On dira sans doute que personne ne conteste le principe de l’instruction des femmes et que c’est une question de mesure et de degré. C’est bien, en effet, là qu’est la question, et c’est ce qui en fait la difficulté : car comment s’y prendre pour fixer cette limite ? De quel principe partira-t-on pour dire qu’il faut enseigner aux filles ceci plutôt que cela ? les instruire jusqu’ici et non jusque-là ? Il est évident que l’utilité matérielle est un critérium insuffisant : car il s’agit d’une culture libérale et non professionnelle. Que faut-il donc savoir pour être un esprit cultivé ? Pour les hommes la mesure est fixée par l’usage et par la tradition, mais pour les femmes, c’est précisément le problème à résoudre, le modèle à trouver.

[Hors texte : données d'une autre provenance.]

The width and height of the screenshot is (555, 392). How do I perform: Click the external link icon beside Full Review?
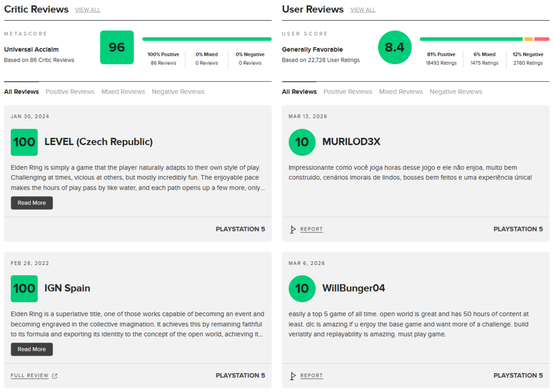pyautogui.click(x=55, y=376)
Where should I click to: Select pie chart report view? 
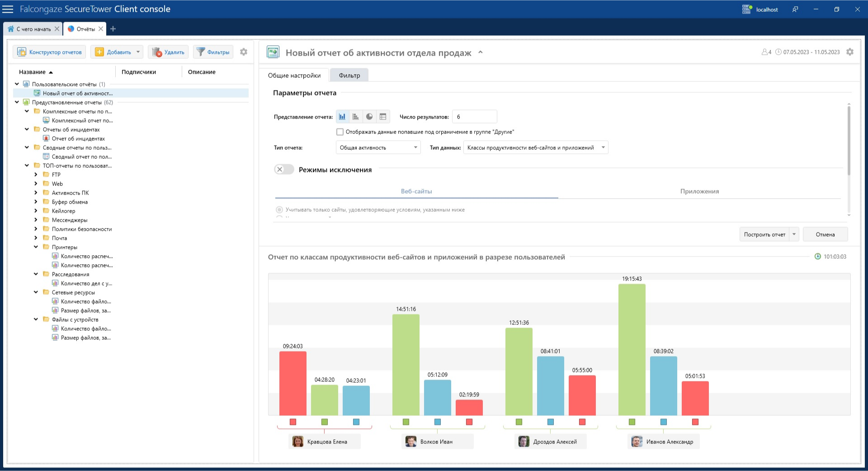[369, 117]
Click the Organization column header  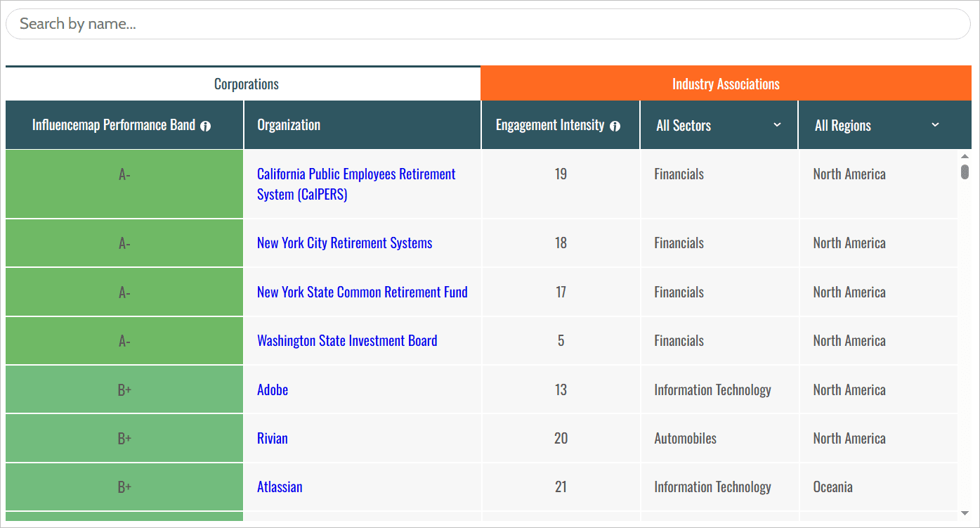point(289,125)
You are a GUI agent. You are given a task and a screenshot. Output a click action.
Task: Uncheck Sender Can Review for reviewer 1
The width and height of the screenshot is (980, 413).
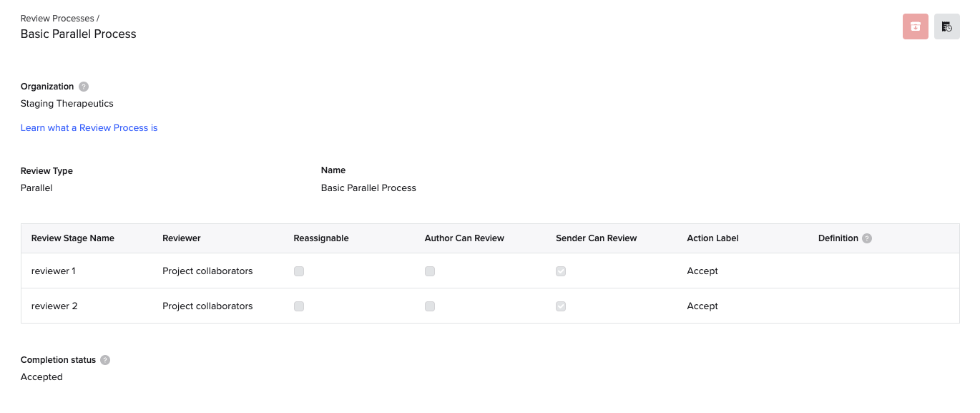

Le seul principe qu’il soit possible d’invoquer en cette matière, c’est qu’il ne faut pas qu’il existe un trop grand écart entre l’instruction des hommes et l’instruction des femmes : c’est là une question d’appréciation. Comparez l’instruction si étendue et si élevée que reçoivent les hommes, y compris les écoles supérieures, et la maigre et pauvre instruction donnée aux filles, et demandez-vous s’il n’y a, je ne dis pas égalité, mais proportion entre l’une et l’autre. Il ne s’agit pas de soulever la question sociale de l’égalité des sexes. Nous sommes de l’avis de tous les bons juges en cette matière, qui soutiennent le principe de l’égalité dans la différence. Égalité n’est pas identité. La seule différence de sexe entraîne des conséquences que nul ne peut ni méconnaître ni éluder. Le rapport de la mère à l’enfant sera toujours différent de celui du père à l’enfant : nul ne peut effacer cette différence ; dira-t-on, cependant, que la mère, au moins pour le cœur, n’est pas l’égale du père[1] ? Lors même qu’on réclamerait pour les femmes une plus grande part qu’aujourd’hui au mécanisme social (et il faut reconnaître que le nombre des professions et fonctions où elles peuvent gagner leur vie leur a été bien parcimonieusement mesuré), il resterait toujours que la femme n’est pas l’homme. Le seul moyen

  1. Saint Thomas enseigne que l’on doit aimer mieux son père que sa mère, parce que le père représente le principe actif et la mère le principe passif de la génération. Mais cette théorie grossière et barbare est réfutée par le cœur de tous les fils.